And I've been trying to get them to adopt the term "ontology" and
structure the content in RDF, so they can use XML or N-triples or N3,
but they're pretty stuck on the charter, "to produce an XML document..."
Sorry for the venting, I feel better now :-).
The document has things like this:
<AnalogInput display-name="Outside Air Temp">...

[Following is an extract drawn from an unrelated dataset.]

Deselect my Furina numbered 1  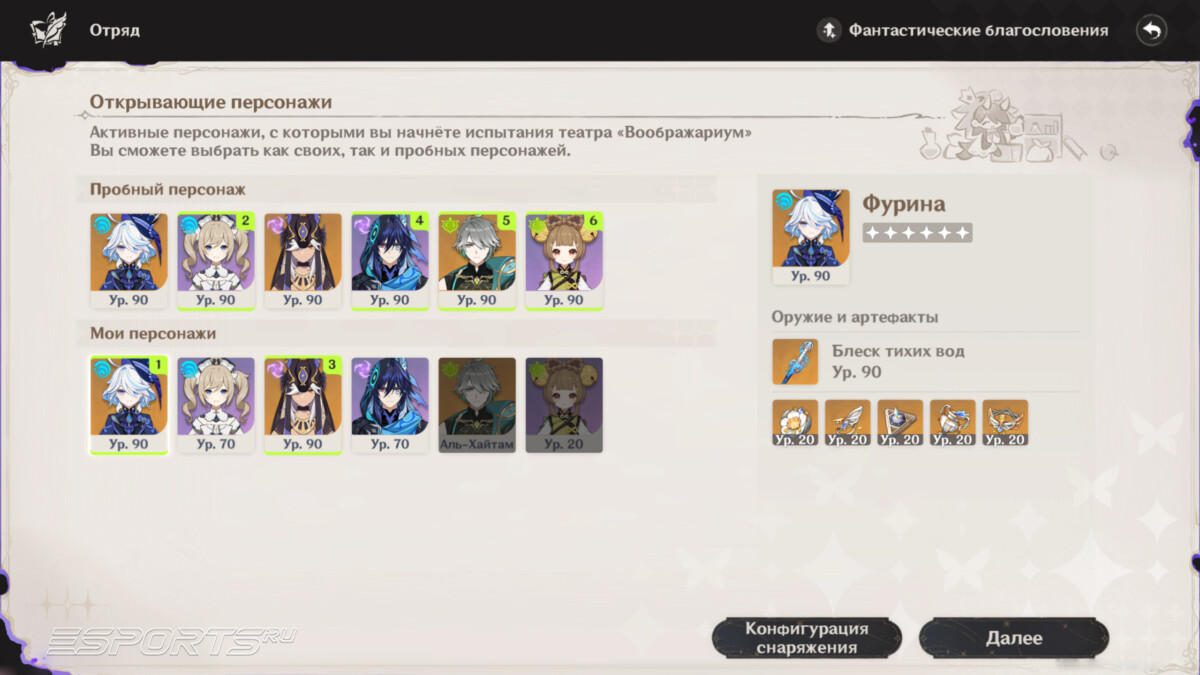[x=129, y=405]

But if you wanted to say more about the display name, like the fact that
it was writable, you make a child element:
<AnalogInput>
<display-name value="Outside Air Temp" writable="true">
...
And there are alternative forms that allow for multiple display names in
different languages. I think the committee is moving towards changing
the labels, so 'displayName' is the attribute form and 'DisplayName' is
the child element form.
> Sounds like you're advocating a way to specify the disambiguation
> process. Again isn't this better done upon parse? Yes I agree
> Amara 1.x does not provide such parse rules, but I think we can
> remedy that for 2.x :-)
I agree that not having to provide that is a good thing, if it can be
done. When there's a conflict, which is clearly only in the mind of the
application developer :-), the library should (a) provide some feedback
of how it was resolved, (b) provide a hook to resolve the difference, or
(c) both.
> I think what I'd prefer is a way to register a factory for what is
> created if a user tries to access a non-existent attribute.
Factory is a much better term.
> I'll mull this over some more.
While you're mulling, I've been experimenting with overloading other
operators to make things that look like path expressions:
SVG = Namespace('...') # create a namespace
g = SVG['g'] # map element names into local names
rect = SVG['rect']
x = svg['x'] # map attr name
doc/g/rect.x = 12
It should be a little clearer that g is a parent of rect and x is an
attribute of rect. Likewise len(doc/g/rect) is the number of rect
elements that are children of all g's in the document,
len(doc/g[0]/rect) is the number of rect's in the first group, etc.
I've been inspired by overloading '|' to be pipeline processing and
<<op>> to build search strings. Fun stuff, even if it is considered too
much like C++ for some.
Joel